1.Keep a reference to the App's cache so we can acces it from an async thread

    public static System.Web.Caching.Cache BackgroundCache;    
    public static System.Web.HttpServerUtility BackgroundServer;

then assign them in Global.asax's Application_Start

 BackgroundCache = System.Web.HttpContext.Current.Cache;
 BackgroundServer = System.Web.HttpContext.Current.Server;

2.Start a Timer also on Application_Start, that will run on an async thread every 30 mins.

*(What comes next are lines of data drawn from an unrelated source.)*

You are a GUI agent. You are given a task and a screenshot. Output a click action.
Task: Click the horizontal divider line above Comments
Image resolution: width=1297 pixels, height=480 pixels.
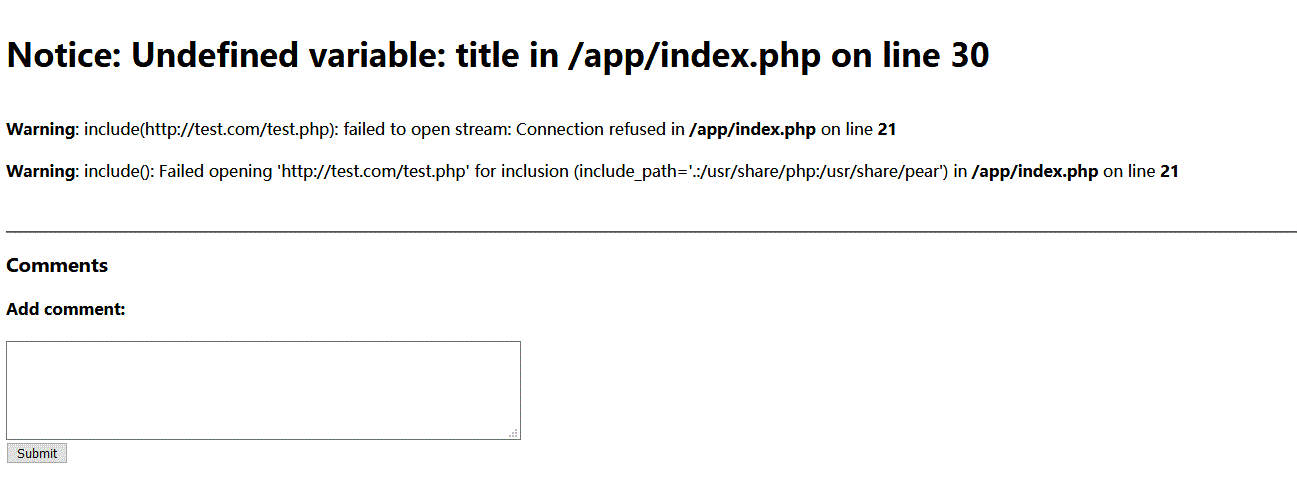tap(650, 231)
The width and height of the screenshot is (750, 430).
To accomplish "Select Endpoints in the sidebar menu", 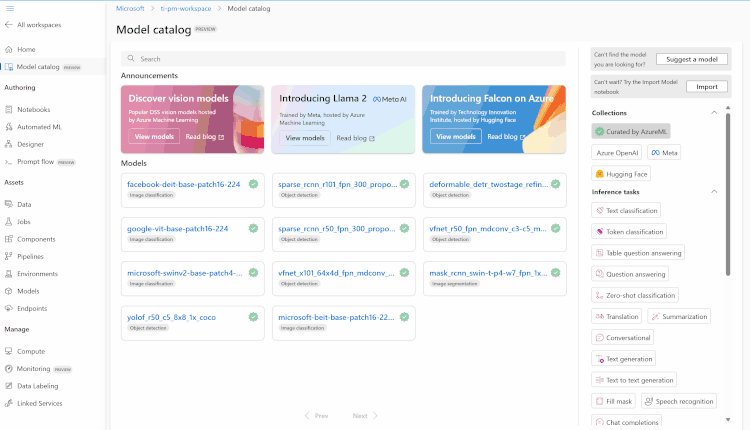I will 32,309.
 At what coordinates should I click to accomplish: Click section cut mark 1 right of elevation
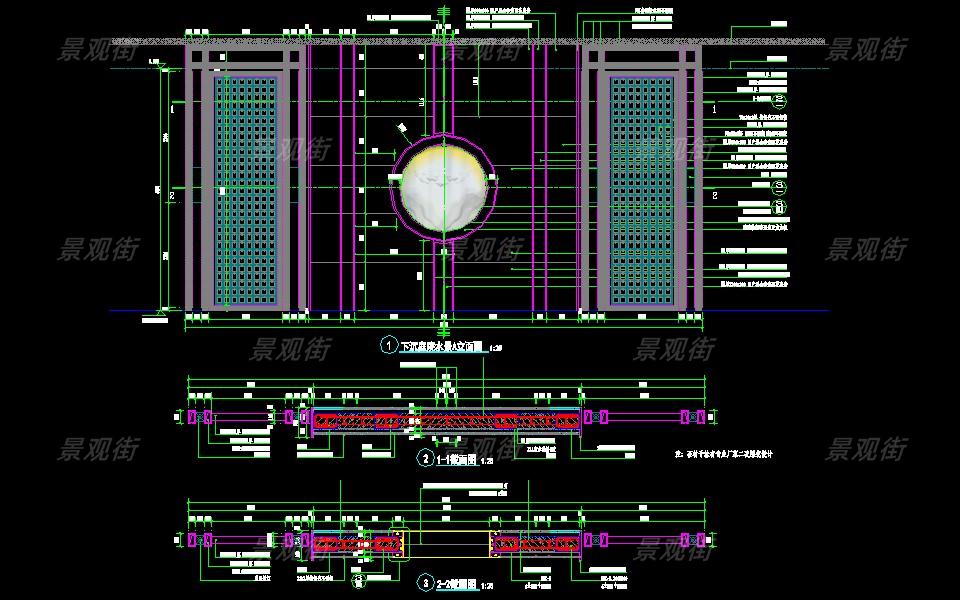click(714, 107)
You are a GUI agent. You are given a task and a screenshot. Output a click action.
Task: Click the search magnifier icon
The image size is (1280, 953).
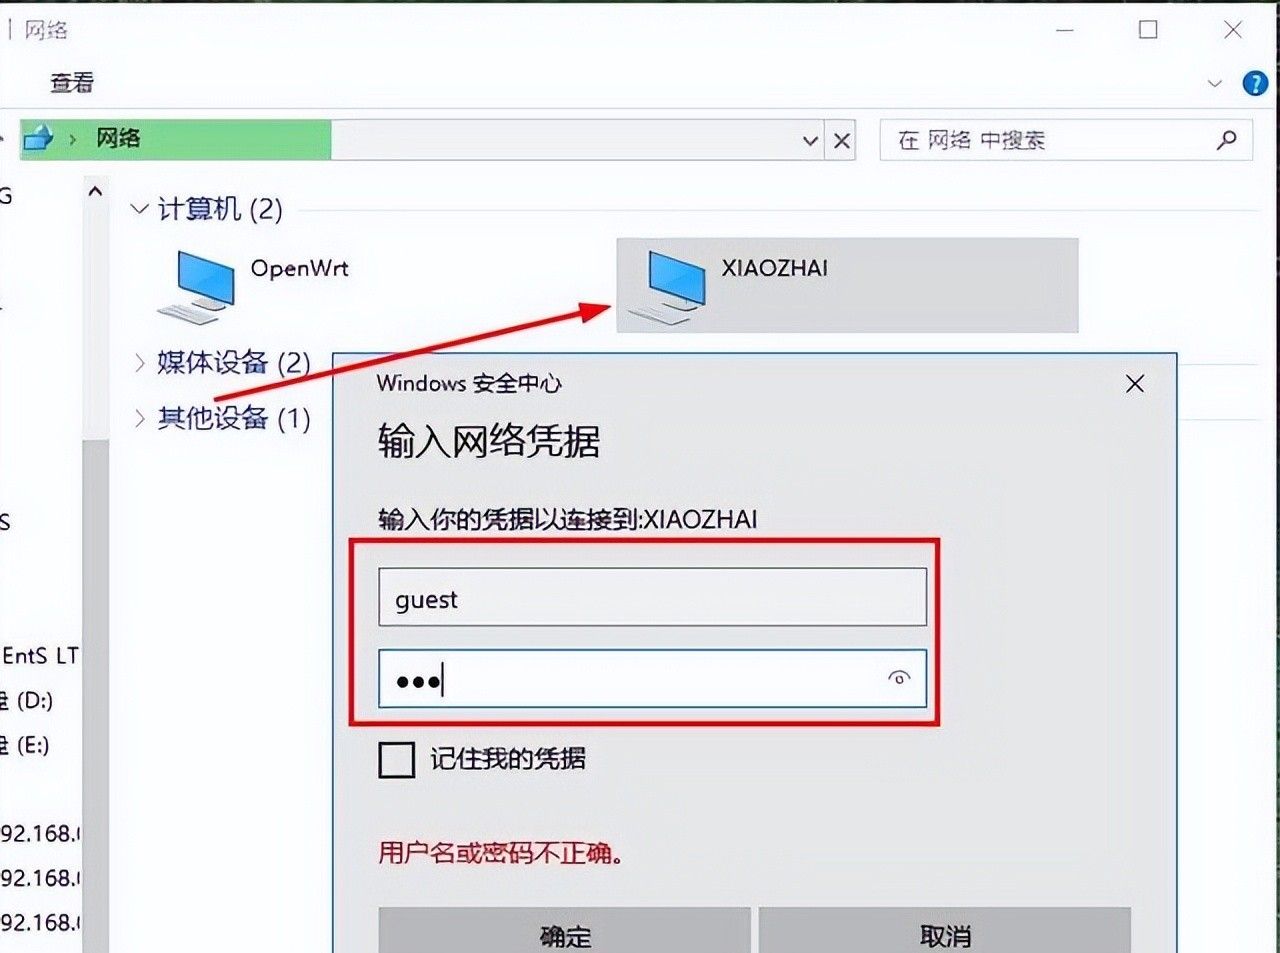1226,140
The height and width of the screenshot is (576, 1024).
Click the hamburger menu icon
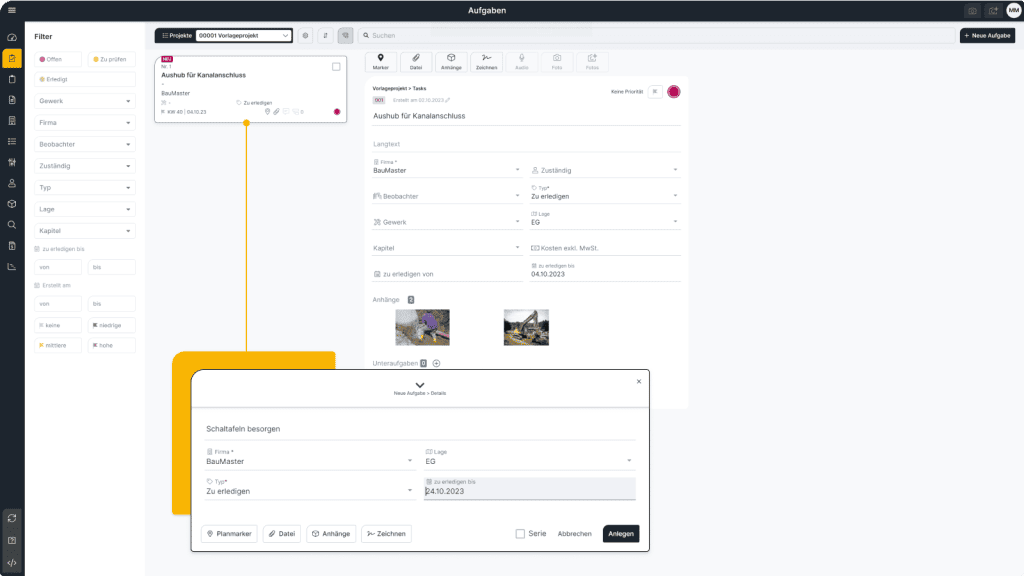tap(12, 10)

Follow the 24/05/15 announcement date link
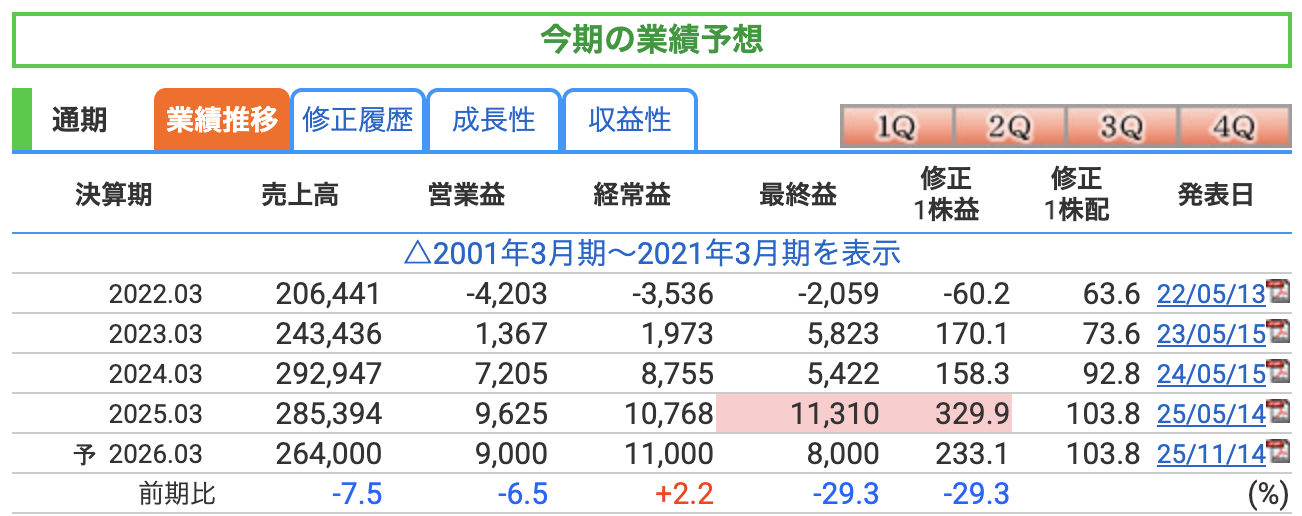click(1210, 374)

3.Populate the cache from there using BackgroundCache and BackgroundServer

Radu094
What I'm trying to avoid is the delay when it rebuilt after 30 minutes. It takes 2 to 3 seconds to build vs. milliseconds to pull from Cache. It does sounds like a better idea to start the process from Global.asax's Application_Start and have it sleep. Currently the it is put into Cache based on a user event.
Josh
I'm going to go with a hybrid approach, I'll keep using the delegate model but call the static references in Global.asax instead of HttpContext. Any guesses on overhead for this approach? I'm assuming it is small because we are just declaring a reference and not keeping a copy because we are not declaring instances.
Josh
Basically there shoudln't be any overhead. It's just a dereference just like using the normal HttpContext. The only problems will appear if you start using server farms or gardens, but that's another story.
Radu094
We have two web servers that are load balanced. Besides each having a different copies of cache, which works for us, is there another issue?
Josh
Well, it's not just the cache that will be duplicated: The expiration delegate will only fire on the server actually hosting the cached element that expired. Granted it will fire eventually on both servers, just at different times. This means the servers will have different versions of the cached item at the same moment.